BERAWAL DARI SEBUAH PENGETAHUAN
(ILMU)
Aku teringat ketika pesan guru
ketika masih belajar di pesantren Darul ‘Ulum Jombang, niatkanlah kuliahmu
untuk menuntut ilmu. Memang benar, dengan kita memiliki ilmu semuanya akan
dapat tercapai. Wallahua’lam… Banyak hal yang aku dapatkan dari mempunyai
pengetahuan ini, salah satunya dapat mengunjungi beberapa lokasi-lokasi baru.
Disamping pastinya tidak lepas dari do’a kedua orang tua setiap saat.
Pertengahan bulan Februari 2014
saya di ajak kawanku mas Rhama untuk berkunjung ke Taman Nasional Way Kambas
(TNWK) karena ada orang TNWK yang ingin mengajak diskusi mengenai inventarisasi
hutan. Kebetulan mas Rhama bekerja di konsorsium ALeRT-UNILA mengerjakan
program TFCA (Tropical Forest Coservation Action) Sumatera di TNWK. Jadi saya
berangkat ke TNWK bersama mas Rhama dan istrinya, mbak Rani. ALeRT ternyata
sebuah singkatan dari Aliansi Lestari Rimba Terpadu.
Gerbang TNWK, Labuhan Ratu, Lampung Timur
PERJALANAN YANG MENGAGUMKAN
Kami bertiga (Aku, mas Rhama dan
mbak Rani) berangkat dari Jakarta setelah ba’da sholat isya’ naik bus jurusan
Pelabuhan Merak dari Terminal bus Pasar Rebo. Perjalanan ditempuh sampai
pelabuhan sekitar pukul 23.00 WIB. Kemudian berganti naik kapal Fery setelah
makan malam menyantap nasi goreng. Perjalanan naik kapal Fery cukup lama.
Biasanya karena antrian menggunakan pelabuhan dengan kapal lain. Tiba di
Pelabuhan Bakauheni sekitar pukul 04.45 WIB. Setibanya di Bakauheni, kami sudah
ditunggu sopir travel yang memang sudah kami pesan malam itu waktu masih di
Pelabuhan Merak.
──────────
» TUJUAN TUGAS:
Jawablah pertanyaan tentang potongan dokumen ini:
1. Apa kepanjangan dari ALeRT?
2. Dari terminal mana bus menuju Pelabuhan Merak diberangkatkan?
3. Sekitar pukul berapa rombongan tiba di Pelabuhan Bakauheni?
Rekaman berikut tidak berkaitan dengan potongan dokumen di atas.

» DATA YANG DITAMPILKAN:
──────────
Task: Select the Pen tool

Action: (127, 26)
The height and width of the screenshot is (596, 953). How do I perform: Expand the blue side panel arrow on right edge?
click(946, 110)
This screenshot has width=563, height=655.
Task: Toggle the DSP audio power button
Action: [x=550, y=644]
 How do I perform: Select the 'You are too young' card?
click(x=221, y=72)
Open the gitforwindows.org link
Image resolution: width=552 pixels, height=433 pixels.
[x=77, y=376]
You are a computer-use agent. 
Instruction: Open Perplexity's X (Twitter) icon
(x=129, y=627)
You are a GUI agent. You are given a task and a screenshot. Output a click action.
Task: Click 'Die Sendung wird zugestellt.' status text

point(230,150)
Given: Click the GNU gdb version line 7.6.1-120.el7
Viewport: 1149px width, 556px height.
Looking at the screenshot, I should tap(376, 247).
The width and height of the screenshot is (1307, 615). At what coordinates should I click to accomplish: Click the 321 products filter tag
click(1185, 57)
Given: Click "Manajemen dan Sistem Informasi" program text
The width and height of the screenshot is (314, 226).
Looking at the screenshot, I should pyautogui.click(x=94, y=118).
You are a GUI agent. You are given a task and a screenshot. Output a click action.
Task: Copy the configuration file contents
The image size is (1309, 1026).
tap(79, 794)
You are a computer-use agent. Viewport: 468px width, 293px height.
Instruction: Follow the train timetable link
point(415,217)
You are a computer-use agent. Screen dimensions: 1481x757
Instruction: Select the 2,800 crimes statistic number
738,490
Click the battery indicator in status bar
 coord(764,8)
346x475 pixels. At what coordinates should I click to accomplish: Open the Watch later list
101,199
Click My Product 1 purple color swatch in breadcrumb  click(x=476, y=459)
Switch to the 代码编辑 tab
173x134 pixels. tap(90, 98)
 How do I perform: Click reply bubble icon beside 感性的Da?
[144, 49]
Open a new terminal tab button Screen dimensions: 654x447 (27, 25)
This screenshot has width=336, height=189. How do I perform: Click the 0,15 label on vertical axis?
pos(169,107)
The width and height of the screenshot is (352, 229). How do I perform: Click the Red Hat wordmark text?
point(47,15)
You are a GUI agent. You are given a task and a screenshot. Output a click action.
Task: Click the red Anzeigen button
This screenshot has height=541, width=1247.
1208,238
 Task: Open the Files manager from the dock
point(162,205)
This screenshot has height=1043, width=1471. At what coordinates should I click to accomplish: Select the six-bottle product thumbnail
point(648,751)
──────────
» JAWABAN SOAL:
1. Aliansi Lestari Rimba Terpadu.
2. Terminal bus Pasar Rebo.
3. Sekitar pukul 04.45 WIB.